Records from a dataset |
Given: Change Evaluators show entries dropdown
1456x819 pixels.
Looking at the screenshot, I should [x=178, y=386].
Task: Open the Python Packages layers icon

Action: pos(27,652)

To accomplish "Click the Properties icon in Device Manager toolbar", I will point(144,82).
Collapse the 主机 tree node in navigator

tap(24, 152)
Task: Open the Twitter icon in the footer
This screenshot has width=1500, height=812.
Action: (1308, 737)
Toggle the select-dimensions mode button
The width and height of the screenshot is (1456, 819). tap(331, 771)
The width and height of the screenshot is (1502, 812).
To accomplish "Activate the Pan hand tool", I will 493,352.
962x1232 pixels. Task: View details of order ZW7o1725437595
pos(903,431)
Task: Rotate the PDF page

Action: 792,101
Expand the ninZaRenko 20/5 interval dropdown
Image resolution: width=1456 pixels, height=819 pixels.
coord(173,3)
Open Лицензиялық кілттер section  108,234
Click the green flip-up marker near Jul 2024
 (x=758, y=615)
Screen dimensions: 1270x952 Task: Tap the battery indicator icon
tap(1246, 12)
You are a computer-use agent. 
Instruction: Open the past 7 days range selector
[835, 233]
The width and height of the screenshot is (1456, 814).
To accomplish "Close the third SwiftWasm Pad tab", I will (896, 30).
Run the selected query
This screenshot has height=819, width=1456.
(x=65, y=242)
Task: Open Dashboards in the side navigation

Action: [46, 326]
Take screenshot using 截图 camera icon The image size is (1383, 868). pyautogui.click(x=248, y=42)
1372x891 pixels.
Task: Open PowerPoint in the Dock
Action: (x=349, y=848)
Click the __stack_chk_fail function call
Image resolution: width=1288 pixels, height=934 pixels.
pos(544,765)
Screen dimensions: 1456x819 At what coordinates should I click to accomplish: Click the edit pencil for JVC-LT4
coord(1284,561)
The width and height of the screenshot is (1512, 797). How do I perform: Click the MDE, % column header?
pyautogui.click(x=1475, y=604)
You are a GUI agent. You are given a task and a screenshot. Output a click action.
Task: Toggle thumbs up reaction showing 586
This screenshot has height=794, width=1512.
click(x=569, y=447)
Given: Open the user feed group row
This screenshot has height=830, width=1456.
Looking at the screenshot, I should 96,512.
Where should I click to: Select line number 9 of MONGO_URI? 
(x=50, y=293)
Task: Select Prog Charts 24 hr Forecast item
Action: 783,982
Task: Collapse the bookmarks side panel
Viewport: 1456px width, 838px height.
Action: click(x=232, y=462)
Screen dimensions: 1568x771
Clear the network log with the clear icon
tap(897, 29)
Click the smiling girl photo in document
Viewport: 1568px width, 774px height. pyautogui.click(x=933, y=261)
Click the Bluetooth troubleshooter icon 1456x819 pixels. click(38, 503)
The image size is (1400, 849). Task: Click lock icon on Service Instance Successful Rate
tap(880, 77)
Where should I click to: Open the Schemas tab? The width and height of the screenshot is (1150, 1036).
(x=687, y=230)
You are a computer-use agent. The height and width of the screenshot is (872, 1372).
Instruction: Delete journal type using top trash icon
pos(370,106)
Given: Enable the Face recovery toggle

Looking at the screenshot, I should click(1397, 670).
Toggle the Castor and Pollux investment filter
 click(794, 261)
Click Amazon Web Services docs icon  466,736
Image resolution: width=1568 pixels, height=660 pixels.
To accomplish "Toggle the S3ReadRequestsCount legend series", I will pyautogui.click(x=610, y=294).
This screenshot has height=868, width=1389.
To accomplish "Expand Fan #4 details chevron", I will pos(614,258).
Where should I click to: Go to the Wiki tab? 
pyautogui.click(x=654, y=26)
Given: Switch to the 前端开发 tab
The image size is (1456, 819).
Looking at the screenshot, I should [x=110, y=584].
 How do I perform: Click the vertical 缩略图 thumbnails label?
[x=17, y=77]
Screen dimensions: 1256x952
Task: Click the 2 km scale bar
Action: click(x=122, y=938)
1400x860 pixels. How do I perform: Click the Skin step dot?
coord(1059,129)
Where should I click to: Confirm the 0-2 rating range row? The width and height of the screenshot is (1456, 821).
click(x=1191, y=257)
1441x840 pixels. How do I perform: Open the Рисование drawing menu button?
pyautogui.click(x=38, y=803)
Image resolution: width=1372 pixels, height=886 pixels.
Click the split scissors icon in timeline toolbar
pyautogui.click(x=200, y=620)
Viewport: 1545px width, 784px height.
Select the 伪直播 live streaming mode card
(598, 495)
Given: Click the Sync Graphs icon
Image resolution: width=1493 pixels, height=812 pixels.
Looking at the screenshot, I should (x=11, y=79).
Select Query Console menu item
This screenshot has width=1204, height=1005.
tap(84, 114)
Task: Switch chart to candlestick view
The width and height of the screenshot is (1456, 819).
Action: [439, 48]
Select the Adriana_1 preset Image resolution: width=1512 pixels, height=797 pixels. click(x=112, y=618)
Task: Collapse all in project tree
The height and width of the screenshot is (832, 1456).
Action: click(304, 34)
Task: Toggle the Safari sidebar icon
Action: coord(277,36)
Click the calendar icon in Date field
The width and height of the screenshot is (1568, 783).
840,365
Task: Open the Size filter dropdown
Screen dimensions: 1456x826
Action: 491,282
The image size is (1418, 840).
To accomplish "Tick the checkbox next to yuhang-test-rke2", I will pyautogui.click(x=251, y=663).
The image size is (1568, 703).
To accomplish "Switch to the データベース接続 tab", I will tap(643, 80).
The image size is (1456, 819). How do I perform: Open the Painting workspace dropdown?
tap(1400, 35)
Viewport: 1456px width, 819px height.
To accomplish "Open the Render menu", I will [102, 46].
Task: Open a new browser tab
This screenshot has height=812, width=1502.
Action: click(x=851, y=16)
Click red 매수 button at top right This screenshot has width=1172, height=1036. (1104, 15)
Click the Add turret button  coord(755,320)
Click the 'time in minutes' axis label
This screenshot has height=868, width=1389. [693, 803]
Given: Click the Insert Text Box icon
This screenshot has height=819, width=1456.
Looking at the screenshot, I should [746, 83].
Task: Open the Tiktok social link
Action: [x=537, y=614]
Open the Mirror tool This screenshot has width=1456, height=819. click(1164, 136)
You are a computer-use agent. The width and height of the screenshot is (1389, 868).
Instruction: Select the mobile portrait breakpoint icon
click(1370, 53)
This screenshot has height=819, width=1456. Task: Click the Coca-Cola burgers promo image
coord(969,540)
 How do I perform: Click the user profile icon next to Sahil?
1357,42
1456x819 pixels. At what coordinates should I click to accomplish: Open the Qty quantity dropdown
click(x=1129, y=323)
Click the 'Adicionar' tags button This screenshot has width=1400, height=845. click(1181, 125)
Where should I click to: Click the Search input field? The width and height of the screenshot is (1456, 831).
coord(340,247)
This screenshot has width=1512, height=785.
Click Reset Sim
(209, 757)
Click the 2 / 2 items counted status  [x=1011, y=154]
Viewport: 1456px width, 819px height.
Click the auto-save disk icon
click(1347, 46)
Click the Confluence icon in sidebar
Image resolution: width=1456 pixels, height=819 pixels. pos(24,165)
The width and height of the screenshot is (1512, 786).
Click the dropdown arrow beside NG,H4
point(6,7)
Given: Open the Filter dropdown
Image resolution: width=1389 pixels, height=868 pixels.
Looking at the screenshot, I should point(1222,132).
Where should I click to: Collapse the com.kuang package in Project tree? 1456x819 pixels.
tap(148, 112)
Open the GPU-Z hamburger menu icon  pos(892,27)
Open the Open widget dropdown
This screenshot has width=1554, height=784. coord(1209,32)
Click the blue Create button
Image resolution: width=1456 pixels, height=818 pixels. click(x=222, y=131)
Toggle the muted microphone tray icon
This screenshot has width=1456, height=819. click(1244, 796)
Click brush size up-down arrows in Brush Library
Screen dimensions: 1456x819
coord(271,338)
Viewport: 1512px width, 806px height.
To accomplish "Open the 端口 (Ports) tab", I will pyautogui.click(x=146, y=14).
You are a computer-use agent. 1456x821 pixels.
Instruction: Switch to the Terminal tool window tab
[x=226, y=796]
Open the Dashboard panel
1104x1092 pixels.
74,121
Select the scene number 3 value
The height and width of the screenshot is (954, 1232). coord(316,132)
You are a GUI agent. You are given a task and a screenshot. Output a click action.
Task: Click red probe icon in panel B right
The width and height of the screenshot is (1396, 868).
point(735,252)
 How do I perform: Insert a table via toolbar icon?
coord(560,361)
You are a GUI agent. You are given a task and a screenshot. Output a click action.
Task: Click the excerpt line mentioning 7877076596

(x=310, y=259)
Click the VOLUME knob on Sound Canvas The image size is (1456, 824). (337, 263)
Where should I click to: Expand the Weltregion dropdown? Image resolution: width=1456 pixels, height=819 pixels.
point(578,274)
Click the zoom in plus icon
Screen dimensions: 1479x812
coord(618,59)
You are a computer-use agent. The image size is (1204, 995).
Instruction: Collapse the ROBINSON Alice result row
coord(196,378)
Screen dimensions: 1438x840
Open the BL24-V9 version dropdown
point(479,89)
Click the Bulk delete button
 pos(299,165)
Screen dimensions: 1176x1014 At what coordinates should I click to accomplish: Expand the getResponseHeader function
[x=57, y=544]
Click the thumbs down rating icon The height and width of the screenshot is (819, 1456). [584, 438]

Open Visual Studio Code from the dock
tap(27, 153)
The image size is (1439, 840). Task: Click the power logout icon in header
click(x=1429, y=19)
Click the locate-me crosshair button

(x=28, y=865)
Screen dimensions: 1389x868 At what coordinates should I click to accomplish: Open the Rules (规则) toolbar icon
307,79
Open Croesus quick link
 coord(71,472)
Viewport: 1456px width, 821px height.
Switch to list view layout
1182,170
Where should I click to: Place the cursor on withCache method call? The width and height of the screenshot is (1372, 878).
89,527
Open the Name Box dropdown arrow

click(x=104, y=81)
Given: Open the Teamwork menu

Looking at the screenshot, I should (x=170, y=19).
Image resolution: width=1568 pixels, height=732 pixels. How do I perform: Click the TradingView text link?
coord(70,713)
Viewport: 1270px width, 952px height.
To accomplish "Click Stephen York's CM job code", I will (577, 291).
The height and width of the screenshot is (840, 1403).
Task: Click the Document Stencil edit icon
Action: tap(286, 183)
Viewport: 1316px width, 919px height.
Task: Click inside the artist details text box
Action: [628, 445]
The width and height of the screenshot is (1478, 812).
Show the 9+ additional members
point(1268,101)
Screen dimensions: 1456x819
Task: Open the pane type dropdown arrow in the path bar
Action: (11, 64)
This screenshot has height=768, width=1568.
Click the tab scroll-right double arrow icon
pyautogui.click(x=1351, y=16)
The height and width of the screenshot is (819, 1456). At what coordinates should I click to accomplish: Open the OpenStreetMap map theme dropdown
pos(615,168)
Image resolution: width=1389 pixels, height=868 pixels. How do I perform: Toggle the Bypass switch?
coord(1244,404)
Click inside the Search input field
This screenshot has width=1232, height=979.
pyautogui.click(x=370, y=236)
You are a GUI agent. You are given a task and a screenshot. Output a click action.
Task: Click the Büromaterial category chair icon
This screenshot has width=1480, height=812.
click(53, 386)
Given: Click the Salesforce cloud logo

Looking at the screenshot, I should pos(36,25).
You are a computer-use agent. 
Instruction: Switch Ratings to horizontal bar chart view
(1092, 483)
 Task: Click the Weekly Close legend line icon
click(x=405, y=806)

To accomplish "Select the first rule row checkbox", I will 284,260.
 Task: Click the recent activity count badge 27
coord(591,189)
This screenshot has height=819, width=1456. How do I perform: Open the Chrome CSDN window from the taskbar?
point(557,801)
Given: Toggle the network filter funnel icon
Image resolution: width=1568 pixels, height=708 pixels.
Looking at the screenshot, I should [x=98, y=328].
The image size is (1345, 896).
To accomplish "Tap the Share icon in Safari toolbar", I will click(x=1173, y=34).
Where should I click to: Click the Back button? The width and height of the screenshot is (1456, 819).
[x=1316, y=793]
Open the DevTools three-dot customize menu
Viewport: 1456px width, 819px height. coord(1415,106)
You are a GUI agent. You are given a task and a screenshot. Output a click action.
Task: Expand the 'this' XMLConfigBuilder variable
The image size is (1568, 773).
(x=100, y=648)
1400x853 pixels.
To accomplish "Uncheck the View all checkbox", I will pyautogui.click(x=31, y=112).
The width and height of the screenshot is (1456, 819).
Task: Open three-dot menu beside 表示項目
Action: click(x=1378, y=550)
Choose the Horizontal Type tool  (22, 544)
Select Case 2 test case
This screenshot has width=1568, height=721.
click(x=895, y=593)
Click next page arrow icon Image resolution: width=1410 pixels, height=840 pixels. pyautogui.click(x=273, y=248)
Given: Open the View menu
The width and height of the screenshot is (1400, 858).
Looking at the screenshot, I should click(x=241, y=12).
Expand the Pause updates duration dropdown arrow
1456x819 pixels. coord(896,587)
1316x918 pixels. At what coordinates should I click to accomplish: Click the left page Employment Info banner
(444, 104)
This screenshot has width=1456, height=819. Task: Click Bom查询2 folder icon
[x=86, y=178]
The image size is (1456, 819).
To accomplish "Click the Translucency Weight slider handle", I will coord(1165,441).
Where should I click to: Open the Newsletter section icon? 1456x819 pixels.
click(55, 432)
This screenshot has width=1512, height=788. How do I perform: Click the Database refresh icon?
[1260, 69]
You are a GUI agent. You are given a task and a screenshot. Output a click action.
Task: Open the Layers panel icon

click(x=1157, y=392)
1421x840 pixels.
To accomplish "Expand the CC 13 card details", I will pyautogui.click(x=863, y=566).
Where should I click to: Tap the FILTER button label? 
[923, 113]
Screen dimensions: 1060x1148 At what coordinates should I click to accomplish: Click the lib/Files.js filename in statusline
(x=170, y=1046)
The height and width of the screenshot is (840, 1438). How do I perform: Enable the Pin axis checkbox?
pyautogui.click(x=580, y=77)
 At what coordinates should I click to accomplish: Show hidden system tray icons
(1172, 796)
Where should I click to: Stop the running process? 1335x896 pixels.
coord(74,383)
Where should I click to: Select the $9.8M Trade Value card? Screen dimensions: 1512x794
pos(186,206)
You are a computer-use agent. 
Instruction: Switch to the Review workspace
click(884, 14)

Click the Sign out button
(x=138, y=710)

TASK DIRECTIONS |
Reproduce, character for character, only the lines of the preceding data that start at the line with "Given: Click the Sync Graphs icon" and end at the line with "Task: Switch chart to candlestick view", both included.

TASK RESPONSE |
Given: Click the Sync Graphs icon
Image resolution: width=1493 pixels, height=812 pixels.
Looking at the screenshot, I should (x=11, y=79).
Select Query Console menu item
This screenshot has width=1204, height=1005.
tap(84, 114)
Task: Switch chart to candlestick view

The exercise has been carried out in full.